> Task statement
Your answer must be every record below, written out exactly as it appears.

> Record excerpts
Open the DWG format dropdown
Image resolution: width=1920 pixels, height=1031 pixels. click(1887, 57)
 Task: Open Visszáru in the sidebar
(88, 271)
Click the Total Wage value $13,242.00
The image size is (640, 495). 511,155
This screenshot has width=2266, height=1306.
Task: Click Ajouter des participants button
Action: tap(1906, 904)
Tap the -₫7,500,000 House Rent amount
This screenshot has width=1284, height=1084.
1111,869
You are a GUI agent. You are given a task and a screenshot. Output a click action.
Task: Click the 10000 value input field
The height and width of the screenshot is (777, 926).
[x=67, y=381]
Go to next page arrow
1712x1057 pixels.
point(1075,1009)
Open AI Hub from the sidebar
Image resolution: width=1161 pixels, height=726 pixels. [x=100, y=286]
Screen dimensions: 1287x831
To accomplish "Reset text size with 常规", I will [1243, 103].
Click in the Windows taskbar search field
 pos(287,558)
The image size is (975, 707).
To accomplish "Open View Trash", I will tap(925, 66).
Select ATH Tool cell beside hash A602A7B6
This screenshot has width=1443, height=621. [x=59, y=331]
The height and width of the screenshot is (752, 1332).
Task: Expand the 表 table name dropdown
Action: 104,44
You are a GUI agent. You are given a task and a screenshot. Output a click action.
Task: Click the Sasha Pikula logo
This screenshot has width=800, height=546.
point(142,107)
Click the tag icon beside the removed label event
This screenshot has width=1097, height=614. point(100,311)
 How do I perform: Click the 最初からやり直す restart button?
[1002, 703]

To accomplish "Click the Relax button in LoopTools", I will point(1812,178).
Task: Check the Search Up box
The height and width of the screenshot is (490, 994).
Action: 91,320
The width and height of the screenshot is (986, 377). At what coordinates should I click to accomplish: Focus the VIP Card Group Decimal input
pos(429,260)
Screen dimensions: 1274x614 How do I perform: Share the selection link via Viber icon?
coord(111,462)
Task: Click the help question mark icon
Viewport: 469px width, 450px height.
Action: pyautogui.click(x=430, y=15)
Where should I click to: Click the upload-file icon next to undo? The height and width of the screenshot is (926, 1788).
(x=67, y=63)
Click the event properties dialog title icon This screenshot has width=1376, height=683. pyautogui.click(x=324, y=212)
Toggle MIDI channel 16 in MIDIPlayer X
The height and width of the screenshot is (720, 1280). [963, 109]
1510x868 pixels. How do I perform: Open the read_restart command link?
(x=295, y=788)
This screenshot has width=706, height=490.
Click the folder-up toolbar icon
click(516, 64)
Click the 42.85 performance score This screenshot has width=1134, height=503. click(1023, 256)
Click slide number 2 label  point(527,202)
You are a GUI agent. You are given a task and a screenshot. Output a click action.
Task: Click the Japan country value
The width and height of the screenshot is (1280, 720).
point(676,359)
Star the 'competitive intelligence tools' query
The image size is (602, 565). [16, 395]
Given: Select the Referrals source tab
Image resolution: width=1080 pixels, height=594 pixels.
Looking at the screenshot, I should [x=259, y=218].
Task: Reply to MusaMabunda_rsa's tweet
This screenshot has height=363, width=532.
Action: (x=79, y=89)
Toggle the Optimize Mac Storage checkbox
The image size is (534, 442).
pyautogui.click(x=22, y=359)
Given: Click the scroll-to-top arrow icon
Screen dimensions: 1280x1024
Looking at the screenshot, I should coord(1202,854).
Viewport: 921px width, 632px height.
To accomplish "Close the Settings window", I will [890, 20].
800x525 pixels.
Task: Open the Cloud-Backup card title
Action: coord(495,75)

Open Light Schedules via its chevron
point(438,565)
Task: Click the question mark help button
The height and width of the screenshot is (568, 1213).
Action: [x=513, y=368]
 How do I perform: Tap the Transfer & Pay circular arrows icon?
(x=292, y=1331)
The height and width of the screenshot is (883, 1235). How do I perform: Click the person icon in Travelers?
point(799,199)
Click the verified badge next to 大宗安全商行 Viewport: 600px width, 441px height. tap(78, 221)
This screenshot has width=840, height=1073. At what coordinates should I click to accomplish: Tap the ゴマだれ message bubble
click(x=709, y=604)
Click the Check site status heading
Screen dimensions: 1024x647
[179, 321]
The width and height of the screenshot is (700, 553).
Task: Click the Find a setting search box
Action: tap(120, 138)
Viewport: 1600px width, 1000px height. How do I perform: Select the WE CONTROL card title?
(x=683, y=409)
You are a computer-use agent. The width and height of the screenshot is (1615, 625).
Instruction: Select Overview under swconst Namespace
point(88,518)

> Solution to this task
Open the DWG format dropdown
Image resolution: width=1920 pixels, height=1031 pixels. click(1887, 57)
 Task: Open Visszáru in the sidebar
(88, 271)
Click the Total Wage value $13,242.00
The image size is (640, 495). 511,155
This screenshot has width=2266, height=1306.
Task: Click Ajouter des participants button
Action: tap(1906, 904)
Tap the -₫7,500,000 House Rent amount
This screenshot has width=1284, height=1084.
1111,869
You are a GUI agent. You are given a task and a screenshot. Output a click action.
Task: Click the 10000 value input field
The height and width of the screenshot is (777, 926).
[x=67, y=381]
Go to next page arrow
1712x1057 pixels.
point(1075,1009)
Open AI Hub from the sidebar
Image resolution: width=1161 pixels, height=726 pixels. [x=100, y=286]
Screen dimensions: 1287x831
To accomplish "Reset text size with 常规", I will [1243, 103].
Click in the Windows taskbar search field
 pos(287,558)
The image size is (975, 707).
To accomplish "Open View Trash", I will tap(925, 66).
Select ATH Tool cell beside hash A602A7B6
This screenshot has width=1443, height=621. [x=59, y=331]
The height and width of the screenshot is (752, 1332).
Task: Expand the 表 table name dropdown
Action: 104,44
You are a GUI agent. You are given a task and a screenshot. Output a click action.
Task: Click the Sasha Pikula logo
This screenshot has width=800, height=546.
point(142,107)
Click the tag icon beside the removed label event
This screenshot has width=1097, height=614. point(100,311)
 How do I perform: Click the 最初からやり直す restart button?
[1002, 703]

To accomplish "Click the Relax button in LoopTools", I will point(1812,178).
Task: Check the Search Up box
The height and width of the screenshot is (490, 994).
Action: 91,320
The width and height of the screenshot is (986, 377). At what coordinates should I click to accomplish: Focus the VIP Card Group Decimal input
pos(429,260)
Screen dimensions: 1274x614 How do I perform: Share the selection link via Viber icon?
coord(111,462)
Task: Click the help question mark icon
Viewport: 469px width, 450px height.
Action: pyautogui.click(x=430, y=15)
Where should I click to: Click the upload-file icon next to undo? The height and width of the screenshot is (926, 1788).
(x=67, y=63)
Click the event properties dialog title icon This screenshot has width=1376, height=683. pyautogui.click(x=324, y=212)
Toggle MIDI channel 16 in MIDIPlayer X
The height and width of the screenshot is (720, 1280). [963, 109]
1510x868 pixels. How do I perform: Open the read_restart command link?
(x=295, y=788)
This screenshot has width=706, height=490.
Click the folder-up toolbar icon
click(516, 64)
Click the 42.85 performance score This screenshot has width=1134, height=503. click(1023, 256)
Click slide number 2 label  point(527,202)
You are a GUI agent. You are given a task and a screenshot. Output a click action.
Task: Click the Japan country value
The width and height of the screenshot is (1280, 720).
point(676,359)
Star the 'competitive intelligence tools' query
The image size is (602, 565). [16, 395]
Given: Select the Referrals source tab
Image resolution: width=1080 pixels, height=594 pixels.
Looking at the screenshot, I should [x=259, y=218].
Task: Reply to MusaMabunda_rsa's tweet
This screenshot has height=363, width=532.
Action: (x=79, y=89)
Toggle the Optimize Mac Storage checkbox
The image size is (534, 442).
pyautogui.click(x=22, y=359)
Given: Click the scroll-to-top arrow icon
Screen dimensions: 1280x1024
Looking at the screenshot, I should coord(1202,854).
Viewport: 921px width, 632px height.
To accomplish "Close the Settings window", I will [890, 20].
800x525 pixels.
Task: Open the Cloud-Backup card title
Action: coord(495,75)

Open Light Schedules via its chevron
point(438,565)
Task: Click the question mark help button
The height and width of the screenshot is (568, 1213).
Action: [x=513, y=368]
 How do I perform: Tap the Transfer & Pay circular arrows icon?
(x=292, y=1331)
The height and width of the screenshot is (883, 1235). How do I perform: Click the person icon in Travelers?
point(799,199)
Click the verified badge next to 大宗安全商行 Viewport: 600px width, 441px height. tap(78, 221)
This screenshot has width=840, height=1073. At what coordinates should I click to accomplish: Tap the ゴマだれ message bubble
click(x=709, y=604)
Click the Check site status heading
Screen dimensions: 1024x647
[179, 321]
The width and height of the screenshot is (700, 553).
Task: Click the Find a setting search box
Action: tap(120, 138)
Viewport: 1600px width, 1000px height. How do I perform: Select the WE CONTROL card title?
(x=683, y=409)
You are a computer-use agent. The width and height of the screenshot is (1615, 625).
Instruction: Select Overview under swconst Namespace
point(88,518)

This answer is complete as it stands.